Duration: 3:45
Sam Cunnane, head of the arts faculty at Fraser High School, talks about the curriculum integration project. It is an experiment in cross-curricular teaching at secondary school level. It’s based on students working to produce a visual culture magazine. The first half of the year results in a Passionfruit Magazine which is completely written, designed, produced, by students. The essence of the project is that by working to produce an authentic product, in this case a visual culture magazine, students generate evidence of rich learning that can then be assessed against a range of NCEA standards. Sam says the scheme is about “turning the way we approach NCEA upside down by getting students to produce an authentic project.”
The curriculum integration project is an experiment in cross-curricular teaching at secondary school level. It’s based on students working to produce a visual culture magazine, for the first half of the year at least, followed by some externals, primarily their art folios, design, painting, photography, and some English, and possibly Art History, and Media Studies exams.
The first half of the year results in a magazine, Passionfruit Magazine, which is completely students written, designed, produced, with advertisers in it to support the printing costs essentially.
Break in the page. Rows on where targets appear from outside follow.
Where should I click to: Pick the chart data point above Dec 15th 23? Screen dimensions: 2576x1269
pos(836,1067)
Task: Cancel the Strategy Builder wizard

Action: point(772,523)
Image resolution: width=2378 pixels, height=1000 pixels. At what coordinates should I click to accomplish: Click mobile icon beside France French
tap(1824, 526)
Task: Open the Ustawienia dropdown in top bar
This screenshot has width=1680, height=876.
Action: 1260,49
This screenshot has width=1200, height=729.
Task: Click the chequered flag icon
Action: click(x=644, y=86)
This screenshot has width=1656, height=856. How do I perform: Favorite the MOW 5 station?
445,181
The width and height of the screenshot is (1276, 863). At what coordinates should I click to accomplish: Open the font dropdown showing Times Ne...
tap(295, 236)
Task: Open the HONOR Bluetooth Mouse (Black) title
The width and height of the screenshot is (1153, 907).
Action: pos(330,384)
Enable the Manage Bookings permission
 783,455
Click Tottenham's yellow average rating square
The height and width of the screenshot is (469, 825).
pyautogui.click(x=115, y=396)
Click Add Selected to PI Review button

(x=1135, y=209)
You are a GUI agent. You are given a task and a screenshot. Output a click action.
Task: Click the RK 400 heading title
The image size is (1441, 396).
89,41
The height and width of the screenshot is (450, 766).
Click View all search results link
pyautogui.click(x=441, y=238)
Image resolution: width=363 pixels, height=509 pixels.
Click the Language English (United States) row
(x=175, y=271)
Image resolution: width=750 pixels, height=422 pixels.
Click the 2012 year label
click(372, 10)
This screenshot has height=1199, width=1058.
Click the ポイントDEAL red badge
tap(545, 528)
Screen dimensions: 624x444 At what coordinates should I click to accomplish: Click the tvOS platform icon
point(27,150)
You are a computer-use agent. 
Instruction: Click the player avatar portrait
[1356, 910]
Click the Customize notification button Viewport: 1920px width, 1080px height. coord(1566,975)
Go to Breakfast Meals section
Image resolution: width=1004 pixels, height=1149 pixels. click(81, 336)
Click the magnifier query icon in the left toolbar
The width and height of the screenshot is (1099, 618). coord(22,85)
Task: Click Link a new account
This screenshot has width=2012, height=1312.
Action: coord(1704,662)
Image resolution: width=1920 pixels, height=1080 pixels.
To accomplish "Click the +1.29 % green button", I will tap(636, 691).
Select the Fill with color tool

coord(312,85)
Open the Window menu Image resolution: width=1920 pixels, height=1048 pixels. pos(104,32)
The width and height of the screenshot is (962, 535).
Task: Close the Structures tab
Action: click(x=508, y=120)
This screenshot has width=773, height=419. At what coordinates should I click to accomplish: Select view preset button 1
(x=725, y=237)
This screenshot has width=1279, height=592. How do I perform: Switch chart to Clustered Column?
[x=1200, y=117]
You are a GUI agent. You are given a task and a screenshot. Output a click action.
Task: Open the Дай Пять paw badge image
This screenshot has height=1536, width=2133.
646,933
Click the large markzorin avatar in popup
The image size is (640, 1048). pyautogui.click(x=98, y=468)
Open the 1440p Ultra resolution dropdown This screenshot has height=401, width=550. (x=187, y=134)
So it’s an authentic project. Working with a real life series of learning experiences.
The programme basically makes up the entire timetable for a class full of NCEA level two and three students. They have one other subject that they study, so they go off and do their Sport Science, or their Geography or History, or whatever it may be, but the rest of their timetable is based within this classroom studio space, so they do basically all of their learning here apart from as I say one other subject line. Primarily they cover Visual Arts in a couple of fields, maybe three fields, Media Studies, Art History and English, but there’s the opportunity for them to be assessed against any number of other standards if that’s relevant to what they do. The idea is that the work they produce for the magazine is evidence that’s assessed against a range of standards. So although it comes out of those areas, Media Studies, English, Art History and Visual Arts primarily, if the evidence can be measured against any standard it may be, and so it’s the learning, it’s the project driving what they do rather than saying, “Hey here’s a list of standards and we’re going to produce work for each of those.” So it’s kind of, it’s flipping that idea of assessment driving learning in an attempt to take the New Zealand Curriculum seriously I guess and let that drive what we do rather than the other way round.
Talking about the curriculum, the front end of it, the key competencies, their thinking, their managing themselves, their participating and contributing have been absolutely central to what they’re doing here, and without those I suppose all the other stuff doesn’t really happen. They’ve got to be able to work together to produce the thing, they can’t all do it on their own, and the project demands that they work as a group, that they engage with each other with their learning, they apply a whole lot of problem solving, and they interact with a whole lot of agencies outside of the school too.
The standard for print drives the level of work that they’re producing so that they are performing as high as they possibly can because they know that other people are going to be looking at it, reading it, seeing it, and that’s what drives it rather than any form of assessment.
In terms of the tools that they use, that’s completely dictated by what they need to do for the magazine. They’ve used Adobe InDesign, Photoshop, a range of different communication tools in terms of say Blogger and their emailing, Google Docs and bits and pieces. So all of that’s dictated by what’s the authentic context requiring them to do, there’s no sort of, “We’ll use this tool just because,” it’s about, “What’s the tool that’s going to help us do this?” In terms of that with the interaction with the real world going in to see Print House and see how things happen there and having people from industry coming in, it’s exposed them to a whole range of potential futures for themselves. That’s been kind of a spin-off I suppose, but a really important part of the whole project, that they see where they could fit in a wider, bigger world of creative industries in one form or another.